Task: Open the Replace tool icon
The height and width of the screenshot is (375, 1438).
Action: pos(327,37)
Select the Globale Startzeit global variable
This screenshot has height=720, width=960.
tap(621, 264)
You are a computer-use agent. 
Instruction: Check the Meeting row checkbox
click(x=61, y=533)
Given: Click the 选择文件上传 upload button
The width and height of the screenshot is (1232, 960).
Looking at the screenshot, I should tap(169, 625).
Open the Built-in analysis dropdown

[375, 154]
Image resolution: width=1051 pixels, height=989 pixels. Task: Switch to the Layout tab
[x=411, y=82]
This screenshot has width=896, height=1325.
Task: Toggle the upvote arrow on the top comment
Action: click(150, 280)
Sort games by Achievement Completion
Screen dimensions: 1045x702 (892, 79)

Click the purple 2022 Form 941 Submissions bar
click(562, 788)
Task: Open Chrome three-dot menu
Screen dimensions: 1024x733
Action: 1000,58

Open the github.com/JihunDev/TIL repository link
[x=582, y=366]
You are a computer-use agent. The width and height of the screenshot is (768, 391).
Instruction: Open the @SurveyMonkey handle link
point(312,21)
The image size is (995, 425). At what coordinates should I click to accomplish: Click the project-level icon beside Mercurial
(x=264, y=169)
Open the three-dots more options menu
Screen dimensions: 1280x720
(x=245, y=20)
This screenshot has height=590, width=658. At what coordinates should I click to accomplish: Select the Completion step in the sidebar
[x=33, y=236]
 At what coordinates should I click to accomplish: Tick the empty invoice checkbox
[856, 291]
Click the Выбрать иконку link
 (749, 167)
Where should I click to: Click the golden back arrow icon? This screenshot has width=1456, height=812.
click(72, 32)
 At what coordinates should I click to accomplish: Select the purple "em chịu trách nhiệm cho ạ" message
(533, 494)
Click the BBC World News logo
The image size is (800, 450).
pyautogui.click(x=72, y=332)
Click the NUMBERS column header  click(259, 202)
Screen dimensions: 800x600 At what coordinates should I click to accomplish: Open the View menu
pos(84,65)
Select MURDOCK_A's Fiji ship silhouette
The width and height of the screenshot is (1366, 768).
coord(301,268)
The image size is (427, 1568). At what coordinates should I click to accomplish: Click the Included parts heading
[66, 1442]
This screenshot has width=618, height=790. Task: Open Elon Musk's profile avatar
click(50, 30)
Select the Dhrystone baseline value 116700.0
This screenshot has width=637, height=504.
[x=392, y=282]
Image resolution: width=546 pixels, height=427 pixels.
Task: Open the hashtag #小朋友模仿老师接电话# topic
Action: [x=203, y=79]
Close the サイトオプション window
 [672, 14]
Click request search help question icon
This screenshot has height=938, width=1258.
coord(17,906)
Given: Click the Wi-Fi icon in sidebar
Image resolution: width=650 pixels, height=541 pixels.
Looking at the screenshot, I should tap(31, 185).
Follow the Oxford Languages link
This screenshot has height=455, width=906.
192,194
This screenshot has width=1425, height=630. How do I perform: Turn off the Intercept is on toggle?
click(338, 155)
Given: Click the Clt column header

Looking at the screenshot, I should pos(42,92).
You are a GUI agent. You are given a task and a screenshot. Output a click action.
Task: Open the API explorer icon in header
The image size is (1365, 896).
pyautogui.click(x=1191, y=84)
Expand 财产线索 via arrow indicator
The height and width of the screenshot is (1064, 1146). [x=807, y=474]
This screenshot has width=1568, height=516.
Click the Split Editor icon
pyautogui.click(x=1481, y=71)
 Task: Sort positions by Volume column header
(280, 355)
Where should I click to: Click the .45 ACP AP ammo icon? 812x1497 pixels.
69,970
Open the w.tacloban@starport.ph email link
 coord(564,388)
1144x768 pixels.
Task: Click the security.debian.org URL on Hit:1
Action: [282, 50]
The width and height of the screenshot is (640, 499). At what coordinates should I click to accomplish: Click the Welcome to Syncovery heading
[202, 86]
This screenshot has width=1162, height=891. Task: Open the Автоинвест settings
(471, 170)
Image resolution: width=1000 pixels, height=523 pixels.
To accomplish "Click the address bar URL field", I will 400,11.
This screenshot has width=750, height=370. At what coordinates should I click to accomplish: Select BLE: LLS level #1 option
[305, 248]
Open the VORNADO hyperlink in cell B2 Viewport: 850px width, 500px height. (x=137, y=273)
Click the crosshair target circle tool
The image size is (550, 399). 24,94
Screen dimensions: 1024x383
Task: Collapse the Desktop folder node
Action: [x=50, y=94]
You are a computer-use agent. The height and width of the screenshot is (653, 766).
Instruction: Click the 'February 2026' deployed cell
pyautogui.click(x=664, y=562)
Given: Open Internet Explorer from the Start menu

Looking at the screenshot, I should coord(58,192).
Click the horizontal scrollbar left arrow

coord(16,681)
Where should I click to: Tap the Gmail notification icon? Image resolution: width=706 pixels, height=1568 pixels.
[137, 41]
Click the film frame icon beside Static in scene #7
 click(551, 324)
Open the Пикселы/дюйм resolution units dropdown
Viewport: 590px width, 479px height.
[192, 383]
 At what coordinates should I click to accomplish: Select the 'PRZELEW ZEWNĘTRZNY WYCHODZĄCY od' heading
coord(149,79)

### [Work task]
Restate the entries above, keeping every word intact.

### [Answer space]
Task: Open the Replace tool icon
The height and width of the screenshot is (375, 1438).
Action: pos(327,37)
Select the Globale Startzeit global variable
This screenshot has height=720, width=960.
tap(621, 264)
You are a computer-use agent. 
Instruction: Check the Meeting row checkbox
click(x=61, y=533)
Given: Click the 选择文件上传 upload button
The width and height of the screenshot is (1232, 960).
Looking at the screenshot, I should tap(169, 625).
Open the Built-in analysis dropdown

[375, 154]
Image resolution: width=1051 pixels, height=989 pixels. Task: Switch to the Layout tab
[x=411, y=82]
This screenshot has width=896, height=1325.
Task: Toggle the upvote arrow on the top comment
Action: click(150, 280)
Sort games by Achievement Completion
Screen dimensions: 1045x702 (892, 79)

Click the purple 2022 Form 941 Submissions bar
click(562, 788)
Task: Open Chrome three-dot menu
Screen dimensions: 1024x733
Action: 1000,58

Open the github.com/JihunDev/TIL repository link
[x=582, y=366]
You are a computer-use agent. The width and height of the screenshot is (768, 391).
Instruction: Open the @SurveyMonkey handle link
point(312,21)
The image size is (995, 425). At what coordinates should I click to accomplish: Click the project-level icon beside Mercurial
(x=264, y=169)
Open the three-dots more options menu
Screen dimensions: 1280x720
(x=245, y=20)
This screenshot has height=590, width=658. At what coordinates should I click to accomplish: Select the Completion step in the sidebar
[x=33, y=236]
 At what coordinates should I click to accomplish: Tick the empty invoice checkbox
[856, 291]
Click the Выбрать иконку link
 (749, 167)
Where should I click to: Click the golden back arrow icon? This screenshot has width=1456, height=812.
click(72, 32)
 At what coordinates should I click to accomplish: Select the purple "em chịu trách nhiệm cho ạ" message
(533, 494)
Click the BBC World News logo
The image size is (800, 450).
pyautogui.click(x=72, y=332)
Click the NUMBERS column header  click(259, 202)
Screen dimensions: 800x600 At what coordinates should I click to accomplish: Open the View menu
pos(84,65)
Select MURDOCK_A's Fiji ship silhouette
The width and height of the screenshot is (1366, 768).
coord(301,268)
The image size is (427, 1568). At what coordinates should I click to accomplish: Click the Included parts heading
[66, 1442]
This screenshot has width=618, height=790. Task: Open Elon Musk's profile avatar
click(50, 30)
Select the Dhrystone baseline value 116700.0
This screenshot has width=637, height=504.
[x=392, y=282]
Image resolution: width=546 pixels, height=427 pixels.
Task: Open the hashtag #小朋友模仿老师接电话# topic
Action: [x=203, y=79]
Close the サイトオプション window
 [672, 14]
Click request search help question icon
This screenshot has height=938, width=1258.
coord(17,906)
Given: Click the Wi-Fi icon in sidebar
Image resolution: width=650 pixels, height=541 pixels.
Looking at the screenshot, I should tap(31, 185).
Follow the Oxford Languages link
This screenshot has height=455, width=906.
192,194
This screenshot has width=1425, height=630. How do I perform: Turn off the Intercept is on toggle?
click(338, 155)
Given: Click the Clt column header

Looking at the screenshot, I should pos(42,92).
You are a GUI agent. You are given a task and a screenshot. Output a click action.
Task: Open the API explorer icon in header
The image size is (1365, 896).
pyautogui.click(x=1191, y=84)
Expand 财产线索 via arrow indicator
The height and width of the screenshot is (1064, 1146). [x=807, y=474]
This screenshot has width=1568, height=516.
Click the Split Editor icon
pyautogui.click(x=1481, y=71)
 Task: Sort positions by Volume column header
(280, 355)
Where should I click to: Click the .45 ACP AP ammo icon? 812x1497 pixels.
69,970
Open the w.tacloban@starport.ph email link
 coord(564,388)
1144x768 pixels.
Task: Click the security.debian.org URL on Hit:1
Action: [282, 50]
The width and height of the screenshot is (640, 499). At what coordinates should I click to accomplish: Click the Welcome to Syncovery heading
[202, 86]
This screenshot has width=1162, height=891. Task: Open the Автоинвест settings
(471, 170)
Image resolution: width=1000 pixels, height=523 pixels.
To accomplish "Click the address bar URL field", I will 400,11.
This screenshot has width=750, height=370. At what coordinates should I click to accomplish: Select BLE: LLS level #1 option
[305, 248]
Open the VORNADO hyperlink in cell B2 Viewport: 850px width, 500px height. (x=137, y=273)
Click the crosshair target circle tool
The image size is (550, 399). 24,94
Screen dimensions: 1024x383
Task: Collapse the Desktop folder node
Action: [x=50, y=94]
You are a computer-use agent. The height and width of the screenshot is (653, 766).
Instruction: Click the 'February 2026' deployed cell
pyautogui.click(x=664, y=562)
Given: Open Internet Explorer from the Start menu

Looking at the screenshot, I should coord(58,192).
Click the horizontal scrollbar left arrow

coord(16,681)
Where should I click to: Tap the Gmail notification icon? Image resolution: width=706 pixels, height=1568 pixels.
[137, 41]
Click the film frame icon beside Static in scene #7
 click(551, 324)
Open the Пикселы/дюйм resolution units dropdown
Viewport: 590px width, 479px height.
[192, 383]
 At what coordinates should I click to accomplish: Select the 'PRZELEW ZEWNĘTRZNY WYCHODZĄCY od' heading
coord(149,79)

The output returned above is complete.